Comments on the OECD Public Consultation on the Global Anti-Base Erosion Proposal (GloBE) under Pillar 2
- We welcome the opportunity to provide comments on the significant steps the OECD intends to make in reforming the international tax system under Pillar 2, and we urge all participants to cooperate closely. Only through a global consensus can we hope to reform the global tax system in a coherent way. As the OECD considers the corporate tax as ‘the most harmful tax to growth’, we are concerned about the negative effects a likely increase of corporate tax rates will bring about. We are also concerned that transparent and fair tax competition may be reduced, in particular for smaller countries with few natural resources or viable policy options.
- While the GloBE-proposal is still under development, the overall reform should be focused on those cases where artificial arrangements are taking place, insofar as these were not addressed by BEPS or Pillar 1, and not on genuine commercial transactions.
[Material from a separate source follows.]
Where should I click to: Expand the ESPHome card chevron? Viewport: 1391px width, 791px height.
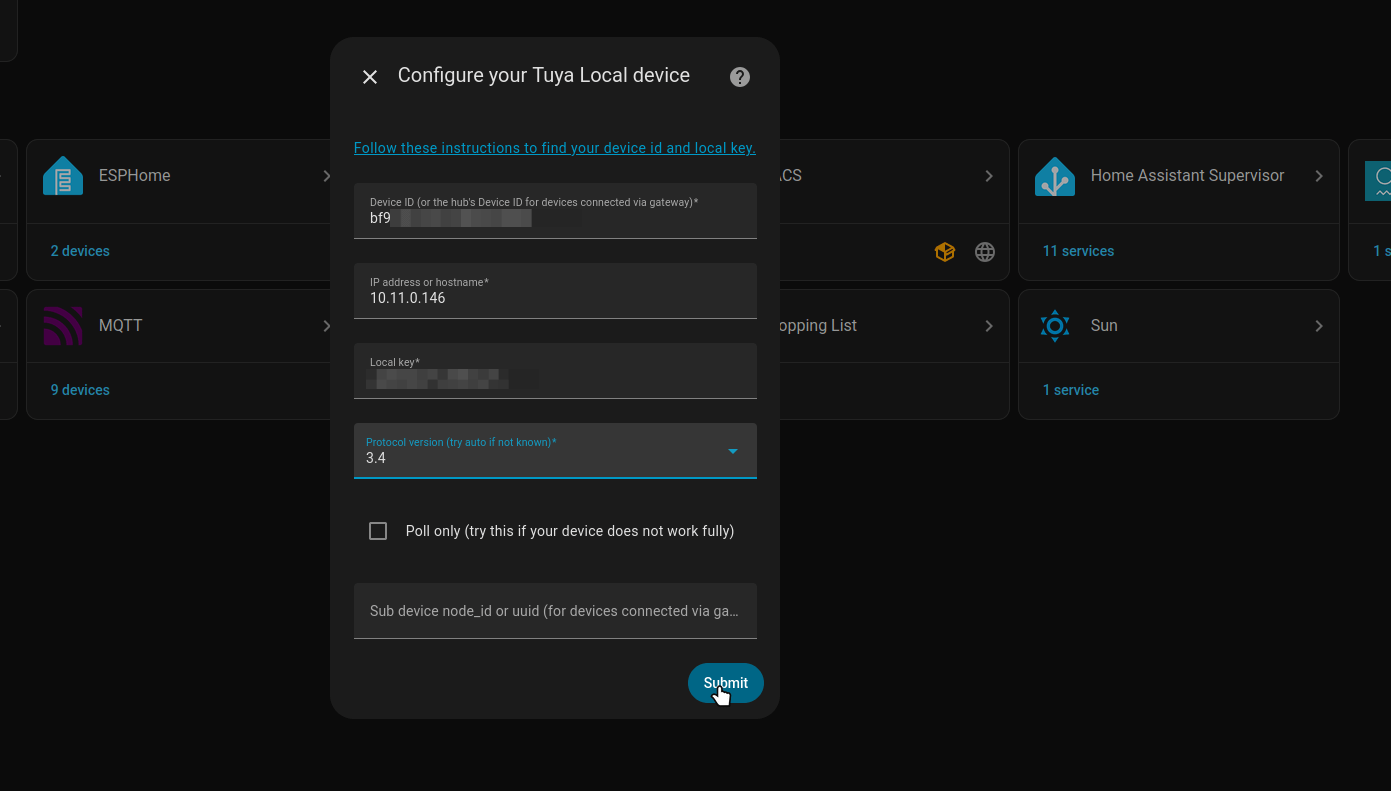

It will be essential that the GloBE is simple to apply and calculated on an aggregate basis as opposed to a per jurisdiction or per entity basis. Further clarification is needed, in particular on the calculation of a common tax base. The Inclusive Framework (IF) should also consider whether some BEPS-rules, such as for CFC and hybrids, could be improved, replaced or simplified rather than imposing an additional complex layer of rules, to keep the administrative burden as low as possible for both businesses and tax administrations.
- Any agreement made should be informed by a thorough impact assessment on a country-by-country basis, covering the effects on tax revenue, investment, growth, employment and business models. Prior to any agreement, the impact assessment should look at the results of the agreed BEPS-measures and Pillar 2’s relationship with Pillar 1, and whether this already not sufficiently counters the practice of artificial arrangements.
What does BusinessEurope aim for?
- Any solution found should tax net profits once and never revenue, and the new rules should be as simple and easy to administer as possible, focusing exclusively on artificial arrangements (with considerably strengthened dispute mechanisms), whereby the current transfer pricing rules and the arm’s length principles are retained as much as possible for transactions with commercial value. Existing unilateral measures must be repealed when the IF finds an agreement. A sharp increase in the effective corporate tax rate and compliance costs should be avoided as it would harm growth, jobs, R&D and the development of innovative business models.